Isaltino Morais e mais seis vereadores da Câmara de Oeiras foram acusados pelo Ministério Público por crimes de peculato e abuso de poder. Em causa estão suspeitas de uso indevido de dinheiros públicos para pagar almoçaradas com vereadores, membros da Assembleia Municipal e outros convidados, como revelou a revista SÁBADO.
A acusação do procurador Alexandre Aleixo do Departamento de Investigação e Acção Penal de Lisboa, divulgada pela CNN, e a que o CM teve acesso, além de descrever os gastos em almoços entre 2017 e 2024, num total de 150 mil euros, pede, como pena acessória, a perda de mandato relativa aos “cargos políticos de natureza eletiva” que os arguidos condenados “se encontrem a desempenhar efetivamente”. Isto é, o procurador defende que, em caso de condenação, a perde de mandato deve aplicar-se ao presente e não ao mandato em que os crimes terão sido praticados.

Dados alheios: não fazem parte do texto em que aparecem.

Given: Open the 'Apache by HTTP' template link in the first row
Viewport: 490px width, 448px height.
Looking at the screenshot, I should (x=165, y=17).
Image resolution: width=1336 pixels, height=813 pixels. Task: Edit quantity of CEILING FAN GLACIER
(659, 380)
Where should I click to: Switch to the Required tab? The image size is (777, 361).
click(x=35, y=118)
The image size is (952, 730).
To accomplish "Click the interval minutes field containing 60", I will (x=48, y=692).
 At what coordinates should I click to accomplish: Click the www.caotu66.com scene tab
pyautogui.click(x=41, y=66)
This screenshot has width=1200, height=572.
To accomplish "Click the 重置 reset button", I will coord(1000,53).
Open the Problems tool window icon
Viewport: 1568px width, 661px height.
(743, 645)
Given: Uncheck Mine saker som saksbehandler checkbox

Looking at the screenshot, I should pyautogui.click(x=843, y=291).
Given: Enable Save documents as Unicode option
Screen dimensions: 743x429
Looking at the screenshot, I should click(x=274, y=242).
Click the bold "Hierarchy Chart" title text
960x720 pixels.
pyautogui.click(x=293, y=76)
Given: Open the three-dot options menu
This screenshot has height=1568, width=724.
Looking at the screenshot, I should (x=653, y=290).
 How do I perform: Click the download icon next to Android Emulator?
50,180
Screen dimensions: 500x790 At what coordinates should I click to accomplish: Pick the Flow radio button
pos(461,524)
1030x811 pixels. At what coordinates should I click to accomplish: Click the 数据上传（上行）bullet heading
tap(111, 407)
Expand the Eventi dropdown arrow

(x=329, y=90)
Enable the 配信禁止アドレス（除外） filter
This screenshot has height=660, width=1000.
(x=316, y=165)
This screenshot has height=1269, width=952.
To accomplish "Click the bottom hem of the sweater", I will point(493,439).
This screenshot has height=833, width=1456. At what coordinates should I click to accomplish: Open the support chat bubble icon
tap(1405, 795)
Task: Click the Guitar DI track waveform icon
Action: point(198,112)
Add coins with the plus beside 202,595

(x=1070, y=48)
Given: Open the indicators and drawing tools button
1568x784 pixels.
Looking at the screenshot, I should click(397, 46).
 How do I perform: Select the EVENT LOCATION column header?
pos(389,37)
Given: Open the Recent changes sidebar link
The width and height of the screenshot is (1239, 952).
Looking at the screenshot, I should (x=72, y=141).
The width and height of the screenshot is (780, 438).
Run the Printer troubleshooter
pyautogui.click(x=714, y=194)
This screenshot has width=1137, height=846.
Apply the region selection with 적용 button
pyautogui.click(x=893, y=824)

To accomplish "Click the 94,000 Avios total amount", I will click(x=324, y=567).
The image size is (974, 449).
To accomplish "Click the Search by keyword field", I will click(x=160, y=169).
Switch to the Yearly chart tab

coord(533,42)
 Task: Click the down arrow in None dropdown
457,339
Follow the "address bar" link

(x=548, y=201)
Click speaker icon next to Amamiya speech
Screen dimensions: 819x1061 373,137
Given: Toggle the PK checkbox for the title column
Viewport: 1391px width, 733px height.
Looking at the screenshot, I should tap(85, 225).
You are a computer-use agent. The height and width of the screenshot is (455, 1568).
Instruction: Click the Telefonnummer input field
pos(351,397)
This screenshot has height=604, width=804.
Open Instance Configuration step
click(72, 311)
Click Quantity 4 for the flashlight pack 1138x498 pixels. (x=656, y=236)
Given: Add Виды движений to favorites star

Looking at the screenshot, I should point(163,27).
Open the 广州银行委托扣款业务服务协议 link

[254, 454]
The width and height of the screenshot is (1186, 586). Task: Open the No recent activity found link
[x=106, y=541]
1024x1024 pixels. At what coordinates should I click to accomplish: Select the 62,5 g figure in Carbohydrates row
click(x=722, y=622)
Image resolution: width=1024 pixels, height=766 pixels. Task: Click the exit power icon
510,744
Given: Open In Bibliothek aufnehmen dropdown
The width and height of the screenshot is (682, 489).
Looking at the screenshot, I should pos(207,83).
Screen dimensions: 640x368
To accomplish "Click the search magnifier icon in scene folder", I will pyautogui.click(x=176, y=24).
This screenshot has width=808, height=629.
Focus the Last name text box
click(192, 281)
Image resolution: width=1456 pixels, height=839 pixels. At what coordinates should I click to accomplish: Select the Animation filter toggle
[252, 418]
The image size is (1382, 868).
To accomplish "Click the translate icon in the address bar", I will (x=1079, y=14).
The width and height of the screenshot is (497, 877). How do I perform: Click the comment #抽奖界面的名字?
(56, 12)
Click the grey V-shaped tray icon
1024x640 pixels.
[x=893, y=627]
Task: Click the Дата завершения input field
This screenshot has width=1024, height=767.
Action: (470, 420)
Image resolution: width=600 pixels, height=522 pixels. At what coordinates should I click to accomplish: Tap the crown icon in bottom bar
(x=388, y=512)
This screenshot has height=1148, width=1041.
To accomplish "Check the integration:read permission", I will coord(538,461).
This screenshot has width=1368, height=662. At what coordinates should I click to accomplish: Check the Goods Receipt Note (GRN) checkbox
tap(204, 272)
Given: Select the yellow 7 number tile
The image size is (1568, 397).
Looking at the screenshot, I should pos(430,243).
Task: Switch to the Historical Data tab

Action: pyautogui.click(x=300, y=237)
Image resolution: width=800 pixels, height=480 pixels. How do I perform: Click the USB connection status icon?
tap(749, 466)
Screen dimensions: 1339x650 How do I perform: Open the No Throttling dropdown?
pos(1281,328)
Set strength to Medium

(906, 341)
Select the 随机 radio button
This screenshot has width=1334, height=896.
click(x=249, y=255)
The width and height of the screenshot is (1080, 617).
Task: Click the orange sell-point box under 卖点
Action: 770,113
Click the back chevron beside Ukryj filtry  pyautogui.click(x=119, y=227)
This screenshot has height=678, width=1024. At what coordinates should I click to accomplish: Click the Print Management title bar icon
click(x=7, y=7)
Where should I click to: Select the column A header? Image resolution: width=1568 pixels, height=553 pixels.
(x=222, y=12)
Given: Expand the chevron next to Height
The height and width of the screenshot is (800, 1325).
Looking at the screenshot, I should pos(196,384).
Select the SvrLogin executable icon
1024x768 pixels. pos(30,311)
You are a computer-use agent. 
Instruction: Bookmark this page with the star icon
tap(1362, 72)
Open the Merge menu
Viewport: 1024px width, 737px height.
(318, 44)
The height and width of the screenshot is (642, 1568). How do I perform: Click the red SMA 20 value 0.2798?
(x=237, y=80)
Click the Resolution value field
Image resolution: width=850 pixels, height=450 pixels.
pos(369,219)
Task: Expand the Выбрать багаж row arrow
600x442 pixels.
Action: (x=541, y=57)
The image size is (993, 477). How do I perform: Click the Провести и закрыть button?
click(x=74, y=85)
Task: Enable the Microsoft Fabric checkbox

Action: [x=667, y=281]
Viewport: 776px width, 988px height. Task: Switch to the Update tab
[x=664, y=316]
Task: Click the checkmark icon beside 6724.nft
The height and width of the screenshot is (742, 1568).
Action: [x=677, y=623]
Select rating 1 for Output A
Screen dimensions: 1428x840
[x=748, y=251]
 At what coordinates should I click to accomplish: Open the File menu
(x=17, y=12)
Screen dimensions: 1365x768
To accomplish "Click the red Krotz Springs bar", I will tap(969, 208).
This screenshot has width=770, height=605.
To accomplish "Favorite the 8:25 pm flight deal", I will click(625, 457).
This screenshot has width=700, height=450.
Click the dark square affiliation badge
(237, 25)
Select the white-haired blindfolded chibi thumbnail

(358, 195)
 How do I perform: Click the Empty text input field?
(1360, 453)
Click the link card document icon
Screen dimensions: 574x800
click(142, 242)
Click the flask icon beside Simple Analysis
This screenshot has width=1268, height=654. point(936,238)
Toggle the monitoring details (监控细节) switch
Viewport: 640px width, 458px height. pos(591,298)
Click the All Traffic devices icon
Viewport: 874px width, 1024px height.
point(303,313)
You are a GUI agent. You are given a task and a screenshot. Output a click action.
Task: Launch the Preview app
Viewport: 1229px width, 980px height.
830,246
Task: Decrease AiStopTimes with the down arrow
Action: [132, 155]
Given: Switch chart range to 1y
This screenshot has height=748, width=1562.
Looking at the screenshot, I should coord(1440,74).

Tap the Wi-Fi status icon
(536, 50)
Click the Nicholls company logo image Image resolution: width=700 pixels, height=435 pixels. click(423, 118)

Nesta situação encontram-se, além de Isaltino Morais, o vice-presidente da Câmara de Oeiras, Francisco Gonçalves, e os vereadores Pedro Patacho, Armando Soares e Teresa Bacelar. E há ainda o caso de Joana Batista, atualmente vereadora de Carlos Moedas na Câmara de Lisboa.
Esta última autarca, segundo a acusação, obteve 19 mil euros de reembolsos do fundo de maneio da autarquia de Oeiras por despesas em refeições entre 2018 e 2023.
Os 22 arguidos acusados pelo Ministério Público, nos quais se incluem diretores de departamento de Oeiras e assistentes administrativas, argumentaram, segundo a acusação, que os almoços trataram-se de “reuniões de trabalho”, daí terem obtido o reembolso da despesa.
O que, segundo o procurador, não corresponde à realidade encontrada pela investigação. “Isaltino Afonso Morais não se coibiu de pagar, não só a sua refeição, mas também, em muitas ocasiões, as refeições dos mencionados Vereadores, Presidente da Assembleia e dos funcionários e até de terceiros que convidava para almoçar ou jantar consigo, e cujas despesas pedia para lhe serem reembolsadas, nos termos suprarreferidos, o que, em muitas ocasiões ultrapassava as centenas de euros por refeição, com consumo de vinhos, digestivos, mariscos e até mesmo de tabaco, de valores elevados e não correntes”, escreveu Alexandre Aleixo.